As opposed to wireless handsets that carry contract agreements, prepaid handsets need not be registered with the carrier that offers the service. This means that carriers do not keep track of the customer’s name, address or any other information that identifies them.
Fortuño said that precisely is the reason that makes it impossible for authorities to track down their owners in case of an extortion incident. The registry the TRB has been ordered to create will contain information that will only be available to law enforcement agencies that request it as part of a criminal investigation.
However, in a joint statement issued earlier this month, representatives from T-Mobile, AT&T, Claro and Sprint said companies constantly work with law enforcement agencies, rendering the bill unnecessary.
Retailers call in concerns
The bill’s signing drew immediate reaction from the United Retailers Association, which on Tuesday urged its members to evaluate whether selling prepaid phones remains a cost-effective service.

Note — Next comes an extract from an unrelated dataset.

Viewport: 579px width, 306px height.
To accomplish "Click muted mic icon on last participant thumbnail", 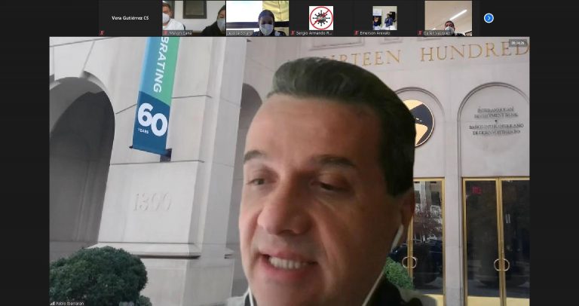I will [421, 33].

“We recognize the merit of the measure as it addresses a public safety issue,” said Ignacio Veloz, president of the trade organization known as CUD. “However, it represents an additional burden on top of many others the government has imposed on the small and mid-sized business sector.”
Specifically, Veloz mentioned the penalties that retailers are exposed to for infringing the law of as much as $25,000 per violation.
“We’re sending a direct message to retailers. They should evaluate the profits they make from prepaid phone sales against the risk of being fined to determine if it is worth it, or if its simply best left to no longer offer the product,” Veloz said, noting the CUD will orient its members on the terms of the new law, to help them avoid fines.